Datasets and DataLoaders: Part 1

What is a PyTorch Dataset? What's its purpose? Why does it matter?

This post was originally written on August 15, 2025

TL;DR

What is a PyTorch Dataset?

a PyTorch Dataset is a class that knows how many data samples it contains and can return a specific sample when you ask for it by its index. Both the way it determines the total number of samples and the way it retrieves an individual sample are fully customizable.

What’s the purpose of a PyTorch Dataset?

The purpose of a Dataset object is to define a way of accessessing your data during model training.

Why should you care?

By defining a way to access your data and return the size of your data, the Dataset object allows you to train a model on any data source (images, CSV files, audio, etc.) just by changing the Dataset implementation.

Intro

My first encounter with PyTorch's Dataset and DataLoader objects were 3 years ago, when I was going through PyTorch recipes and HuggingFace tutorials for the first time. I’ll admit I tended to follow tutorials rather blindly, which led to never really understanding how PyTorch worked.

Fast forward 3 years, and here I am trying to relearn everything from the ground up. While I was going through some PyTorch basics, I inevitably came across the Dataset and DataLoaders section, and the confusion was still there. This time, I tried articulating my confusion into some questions that I can focus on while learning about the two data-related objects in PyTorch.

In this notebook, the first of the two-part series, I’ll address my questions about the Dataset object as listed in the TL;DR:

  1. What is a PyTorch Dataset?
  2. What’s the purpose of a PyTorch Dataset?
  3. Why should you care?
import os
from PIL import Image
import torch
from torch.utils.data import Dataset
import torchvision.transforms as transforms

Dataset Objects

Here’s the definition of a Dataset from PyTorch:

All datasets that represent a map from keys to data samples should subclass it. All subclasses should overwrite __getitem__(), supporting fetching a data sample for a given key. Subclasses could also optionally overwrite __len__(), which is expected to return the size of the dataset by many Sampler implementations and the default options of DataLoader. Subclasses could also optionally implement __getitems__(), for speedup batched samples loading. This method accepts list of indices of samples of batch and returns list of samples.

Sorry PyTorch, this didn’t make any sense to me.

Here were my initial confusions:

  • What does the definition mean by “represent a map from keys to data samples”?
  • How do I explain what this is without bringing in the concept of a DataLoader?
  • I think the problem is that when I hear “Dataset”, I imagine a table in a relational database

So let’s unpack this.

First, when you hear “dataset,” a table with rows and columns instantly pops up in your head; try ignoring that. Instead, think of a Python list and how you’d access its elements.

my_cats = ["Brie", "Chip"]

What do you do if you want to access "Brie"?

my_cats[0] # This will return "Brie"
'Brie'

Well… How did I know how to access “Brie”?

A Python list returns the value at a given index position. It’s a predefined rule: you give it the index position, and the list gives you the element at that position.

Now I want you to take this exact idea to understand PyTorch’s Dataset class. Think of it as something that creates a list-like object.

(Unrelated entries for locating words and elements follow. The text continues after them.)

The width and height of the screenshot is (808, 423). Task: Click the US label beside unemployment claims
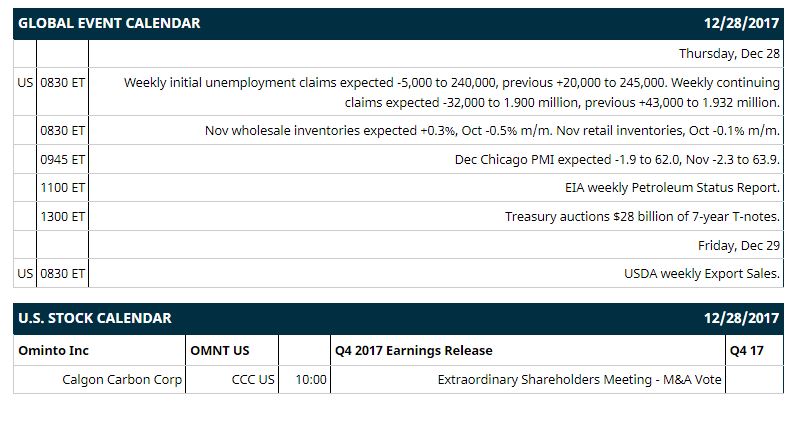pyautogui.click(x=25, y=82)
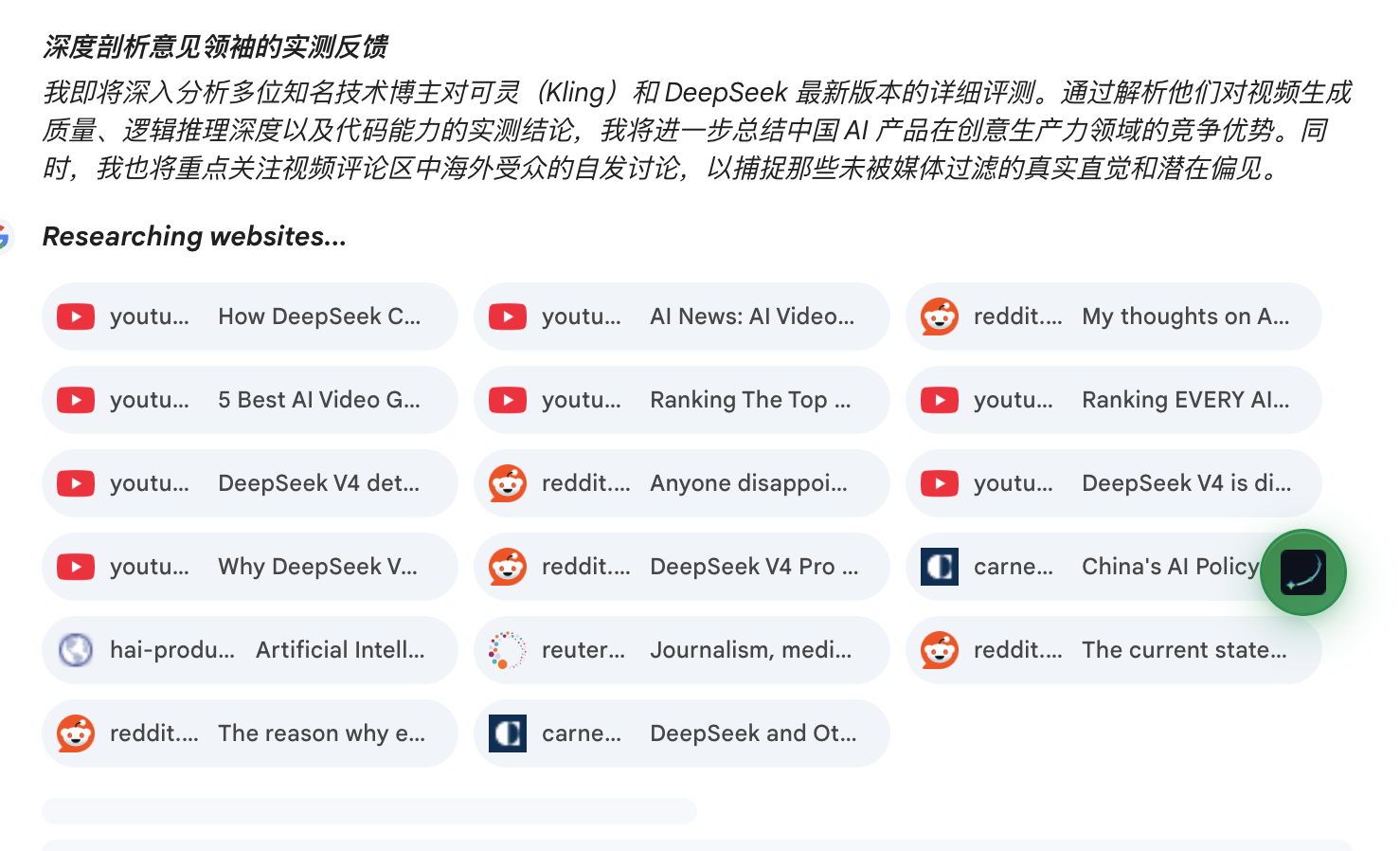1400x851 pixels.
Task: Open The current state... Reddit source
Action: [1113, 650]
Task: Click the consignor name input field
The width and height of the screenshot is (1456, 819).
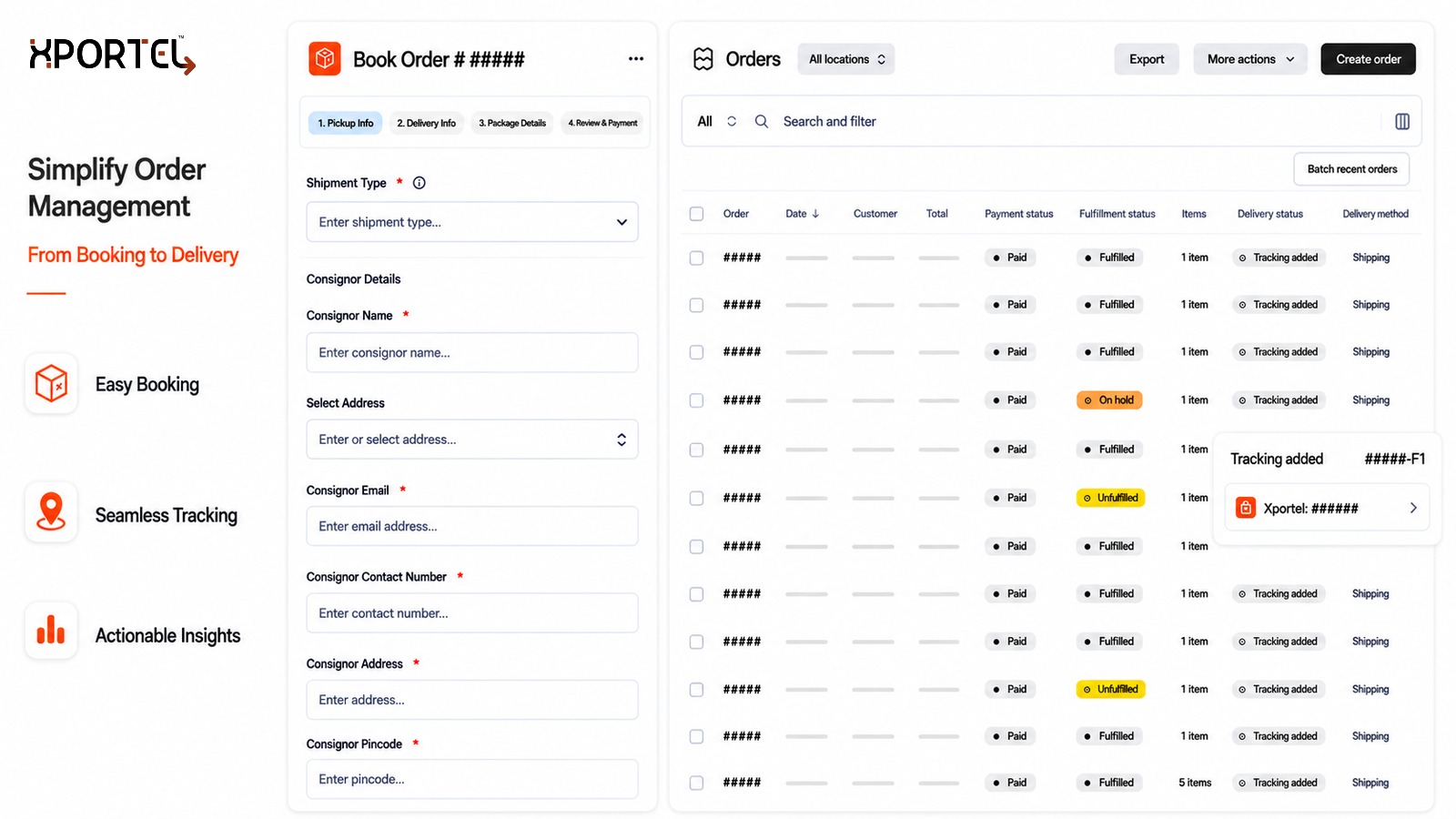Action: pyautogui.click(x=472, y=352)
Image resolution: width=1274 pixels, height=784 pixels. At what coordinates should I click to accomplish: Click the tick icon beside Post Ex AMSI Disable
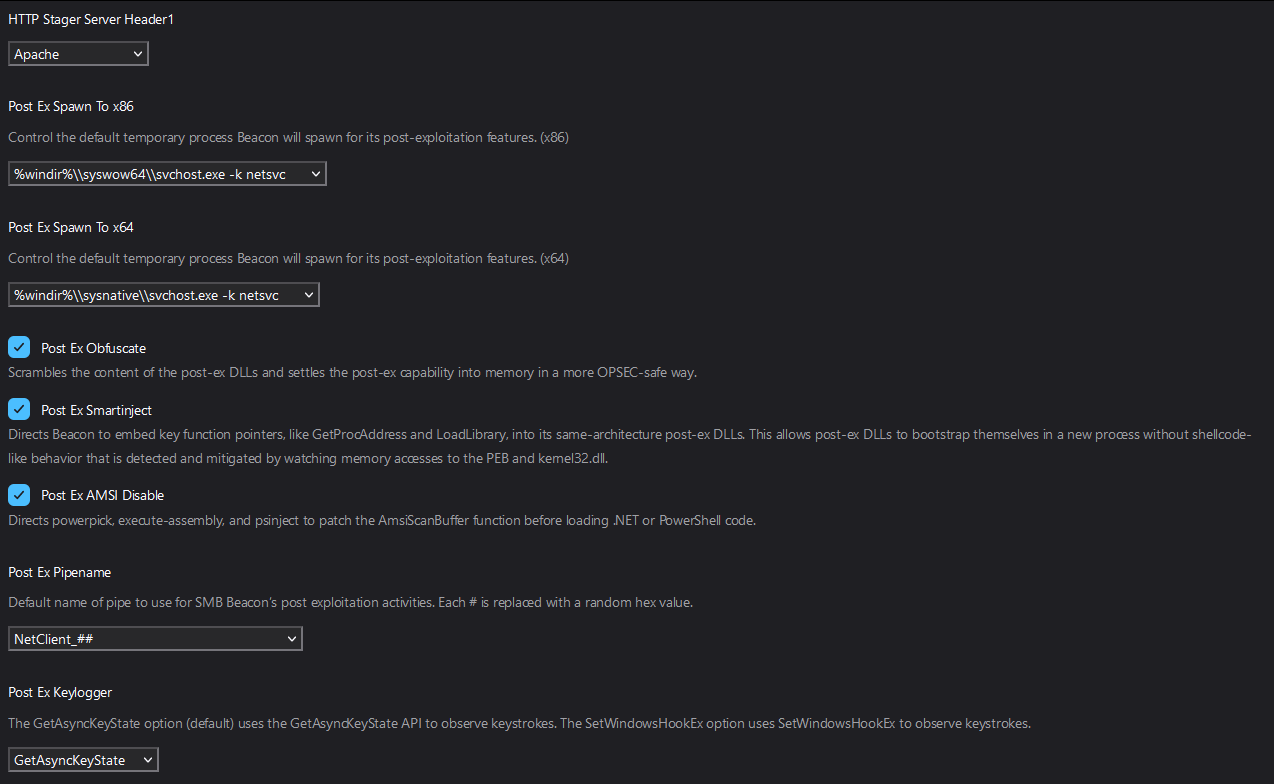[18, 494]
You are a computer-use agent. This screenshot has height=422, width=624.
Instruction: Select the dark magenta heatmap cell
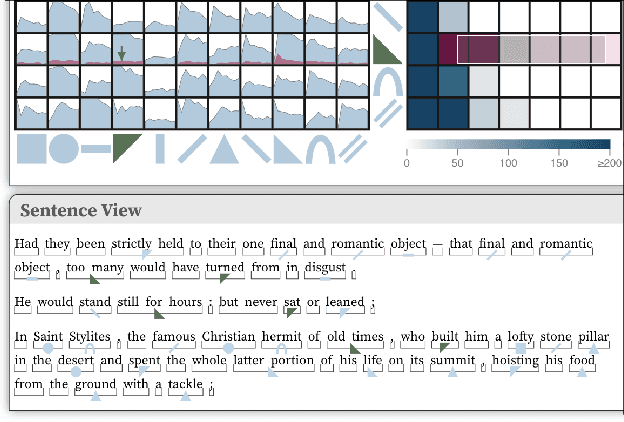[x=453, y=49]
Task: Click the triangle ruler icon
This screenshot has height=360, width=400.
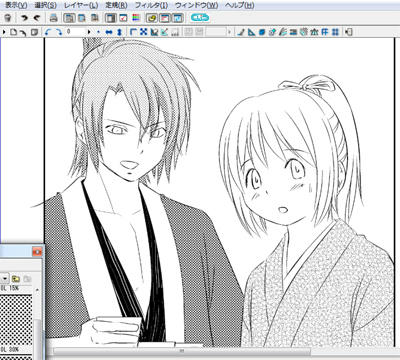Action: coord(251,32)
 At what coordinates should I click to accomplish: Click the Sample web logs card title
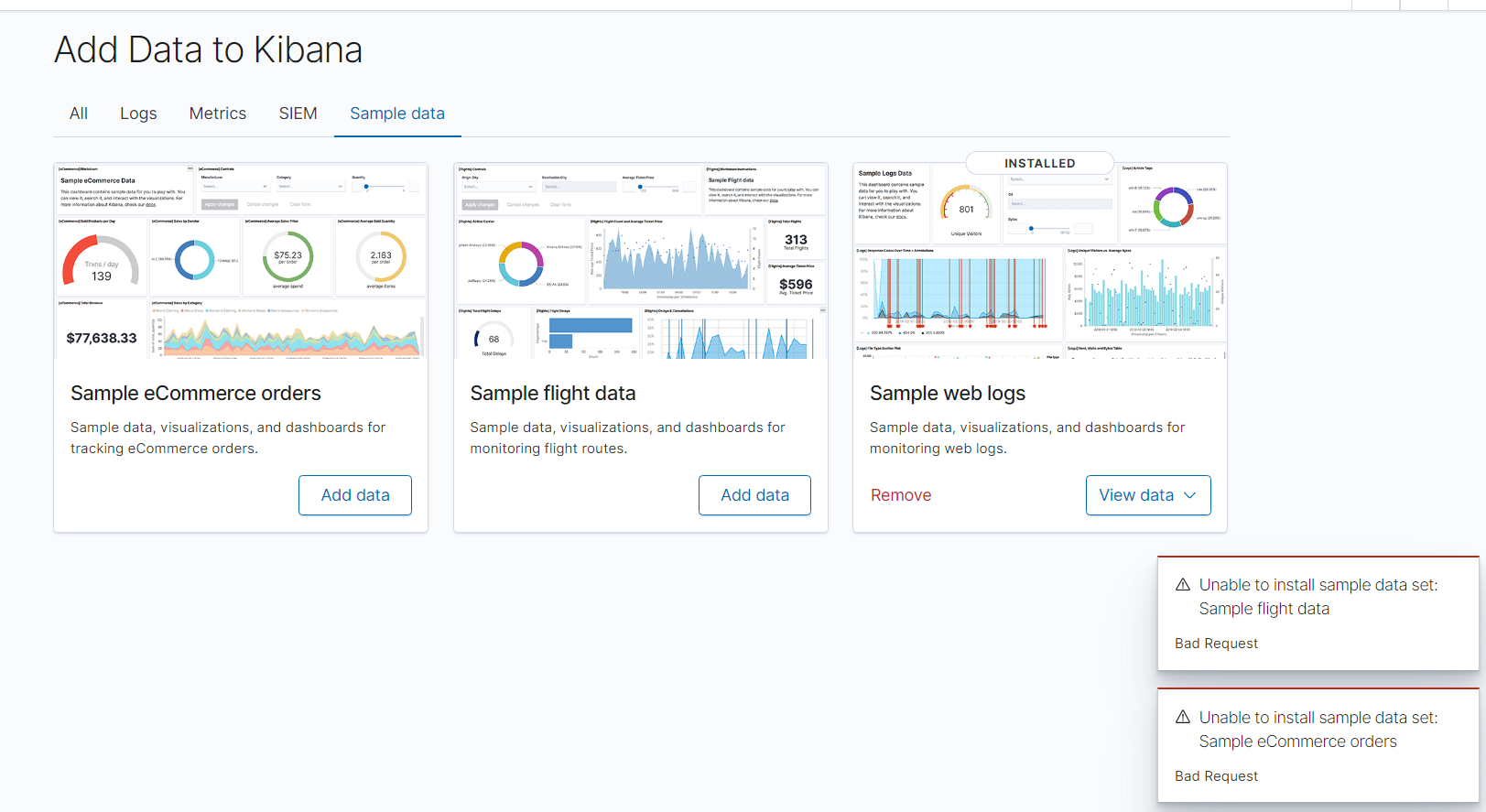click(948, 394)
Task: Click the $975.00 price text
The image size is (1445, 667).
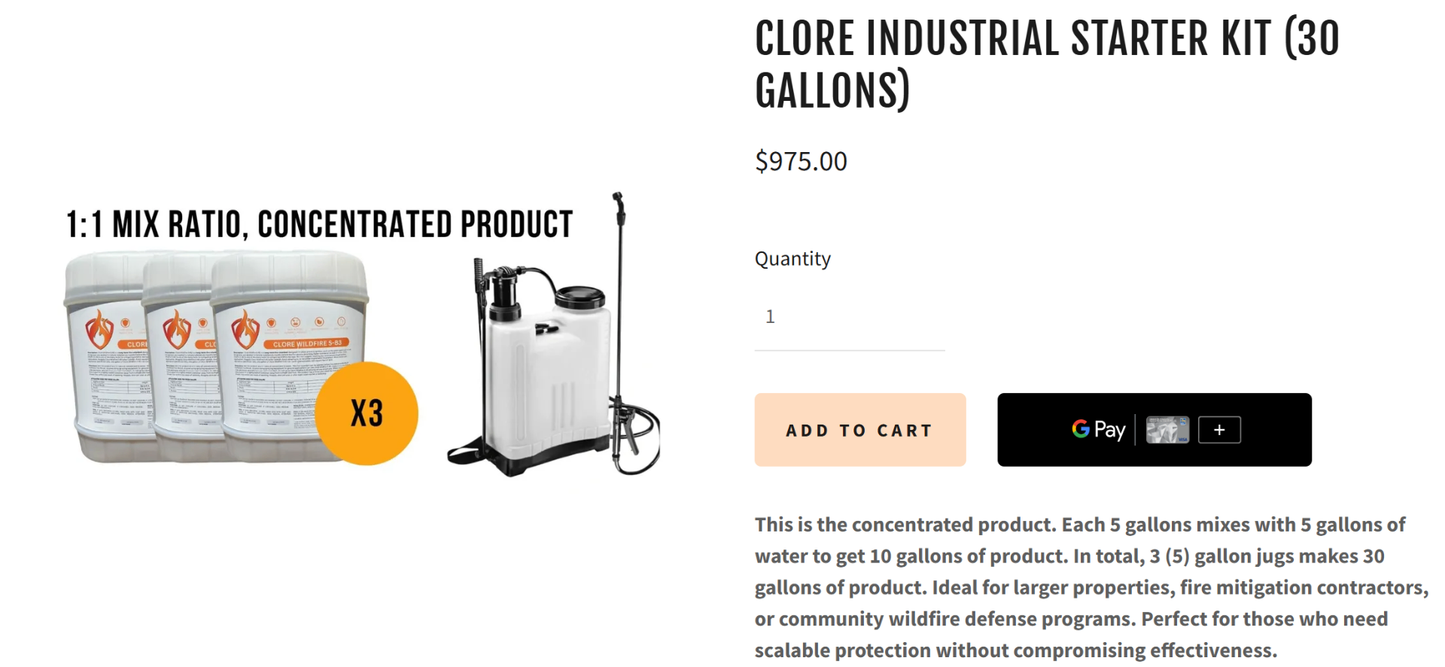Action: 800,161
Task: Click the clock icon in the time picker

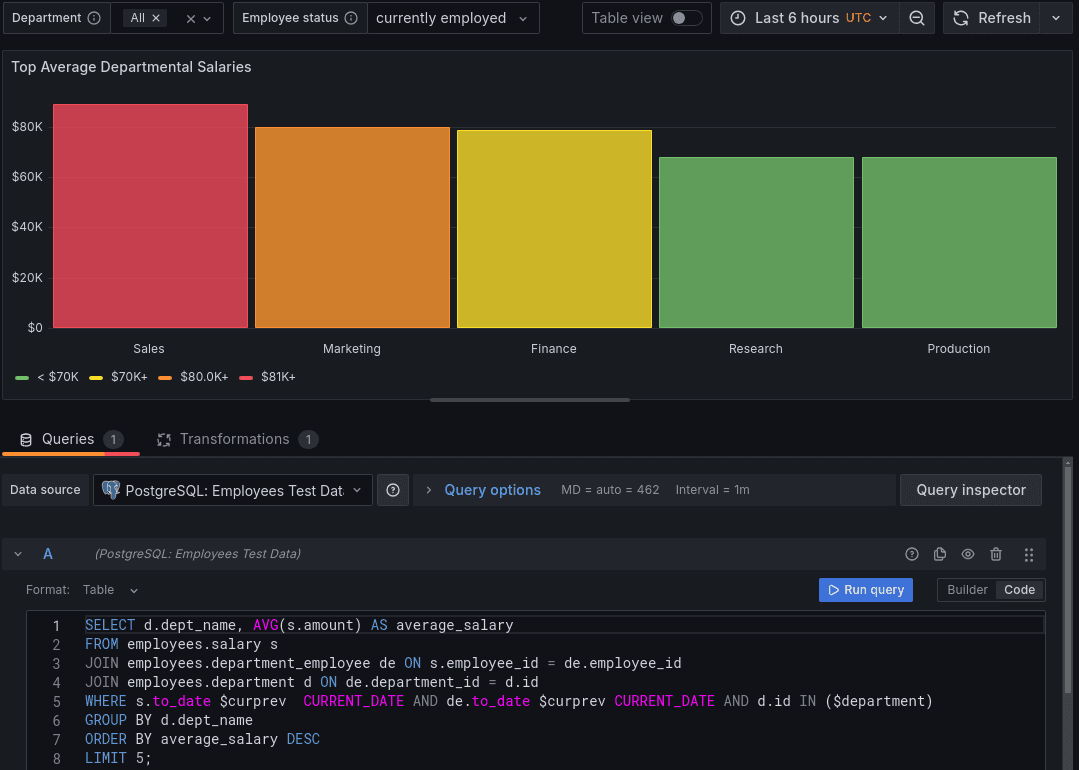Action: (737, 17)
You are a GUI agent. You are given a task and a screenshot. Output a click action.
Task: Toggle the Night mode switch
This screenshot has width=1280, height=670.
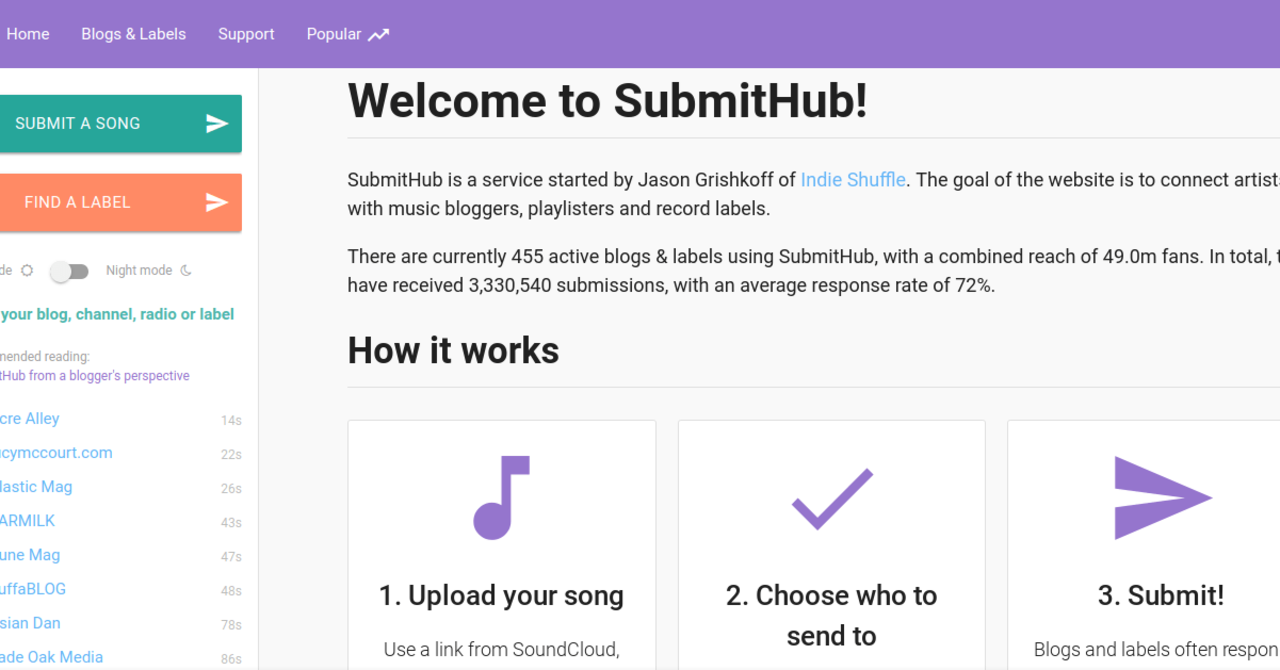(70, 271)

It is a class you write, where you define the rules to fetch one entry from your data, given an index.

Put it simply:

  • Dataset index => list index
  • Dataset entry => the value at the index

Here’s an example of a Dataset class definition that reflects the my_cats list:

class MyCatsDataset(Dataset):
    def __init__(self):
        self.data = ["Brie", "Chip"]  # My cats' names

    def __len__(self):
        return len(self.data)

    def __getitem__(self, idx):
        cat = self.data[idx]
        return cat

my_cats_ds = MyCatsDataset()

for i in range(len(my_cats_ds)):
    print(f"Cat #{i+1}: {my_cats_ds[i]}")
Cat #1: Brie
Cat #2: Chip

As you can see in the code block above:

  • __init__: I defined the data – a list of my cats’ names
  • __len__: A method to define how many items are in your data
  • __getitem__: A method that defines how you want to be able to fetch your data

So, essentially, a PyTorch Dataset is a class that knows how many data samples it contains and can return a specific sample when you ask for it by its index. Both the way it determines the total number of samples and the way it retrieves an individual sample are fully customizable.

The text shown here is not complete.